79 F.3d 1141
Jane DOE, individually and as next friend of her minor son;
Edward J. ALFRED, individually and in his capacity as a
teacher at Jefferson Elementary Center; Ronald V. Stoops,
individually and in his capacity as a teacher at Jefferson
Elementary Center; William D. Staats, Doctor; Dan Curry,
Doctor, individually and in his capacity as Superintendent
of Schools of Wood County; The Wood County Board of
Education, a public corporation, Defendants--Appellees.
United States Court of Appeals, Fourth Circuit.
Submitted: Feb. 6, 1996.
Decided: March 19, 1996.
NOTICE: Fourth Circuit Local Rule 36(c) states that citation of unpublished dispositions is disfavored except for establishing res judicata, estoppel, or the law of the case and requires service of copies of cited unpublished dispositions of the Fourth Circuit.
Michael J. Sharley, Westover, West Virginia, for Appellants.

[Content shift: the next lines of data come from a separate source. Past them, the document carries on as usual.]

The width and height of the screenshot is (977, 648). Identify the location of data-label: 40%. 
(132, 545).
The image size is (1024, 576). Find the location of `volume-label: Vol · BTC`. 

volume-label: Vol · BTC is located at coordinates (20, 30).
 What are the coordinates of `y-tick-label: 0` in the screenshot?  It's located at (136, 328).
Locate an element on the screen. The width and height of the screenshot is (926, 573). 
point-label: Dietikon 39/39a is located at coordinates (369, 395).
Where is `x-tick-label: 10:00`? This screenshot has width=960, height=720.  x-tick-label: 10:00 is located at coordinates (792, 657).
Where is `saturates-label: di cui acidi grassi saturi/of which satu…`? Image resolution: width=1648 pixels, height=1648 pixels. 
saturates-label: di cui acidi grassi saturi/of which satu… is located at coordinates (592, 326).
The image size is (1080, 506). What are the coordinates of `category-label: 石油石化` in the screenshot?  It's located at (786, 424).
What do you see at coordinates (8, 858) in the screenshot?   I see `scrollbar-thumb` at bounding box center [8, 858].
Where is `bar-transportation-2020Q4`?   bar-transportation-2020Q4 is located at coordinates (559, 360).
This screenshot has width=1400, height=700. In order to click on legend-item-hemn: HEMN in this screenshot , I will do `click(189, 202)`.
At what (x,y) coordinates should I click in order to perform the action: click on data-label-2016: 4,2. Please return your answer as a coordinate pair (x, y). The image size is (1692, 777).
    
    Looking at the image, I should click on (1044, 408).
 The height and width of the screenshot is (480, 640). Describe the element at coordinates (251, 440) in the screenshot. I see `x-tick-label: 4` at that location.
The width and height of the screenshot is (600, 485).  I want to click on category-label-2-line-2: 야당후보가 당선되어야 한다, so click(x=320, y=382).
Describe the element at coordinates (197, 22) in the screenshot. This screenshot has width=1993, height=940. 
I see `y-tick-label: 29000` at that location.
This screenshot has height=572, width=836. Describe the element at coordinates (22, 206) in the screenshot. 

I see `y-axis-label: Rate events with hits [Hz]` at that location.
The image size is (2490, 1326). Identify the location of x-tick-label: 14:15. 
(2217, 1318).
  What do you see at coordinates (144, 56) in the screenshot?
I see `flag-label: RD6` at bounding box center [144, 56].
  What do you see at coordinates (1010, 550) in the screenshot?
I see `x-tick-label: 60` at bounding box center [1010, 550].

Claudia West Bentley, Robert James Kent, Bowles, Rice, McDavid, Graff & Love, Martinsburg, West Virginia, for Appellees.
Before HALL, MURNAGHAN, and MOTZ, Circuit Judges.
Appellants appeal the district court's order dismissing without prejudice Appellants' statutory and related constitutional claims for denial of a free and appropriate public education. We grant the Appellees' motion and dismiss the appeal for lack of jurisdiction.
Under 28 U.S.C. § 1291 (1988) this court has jurisdiction over appeals from final orders. A final order is one which disposes of all issues in dispute as to all parties. It "ends the litigation on the merits and leaves nothing for the court to do but execute the judgment." Catlin v. United States, 324 U.S. 229, 233 (1945). As the order appealed from is not a final order, it is not appealable under 28 U.S.C. § 1291. The district court has not directed entry of final judgment as to particular claims or parties under Fed.R.Civ.P. 54(b), nor is the order appealable under the provisions of 28 U.S.C. § 1292 (1988). Finally, the order is not appealable as a collateral order under Cohen v. Beneficial Industrial Loan Corp., 337 U.S. 541 (1949). We dispense with oral argument because the facts and legal contentions are adequately presented in the materials before the court and argument would not aid the decisional process.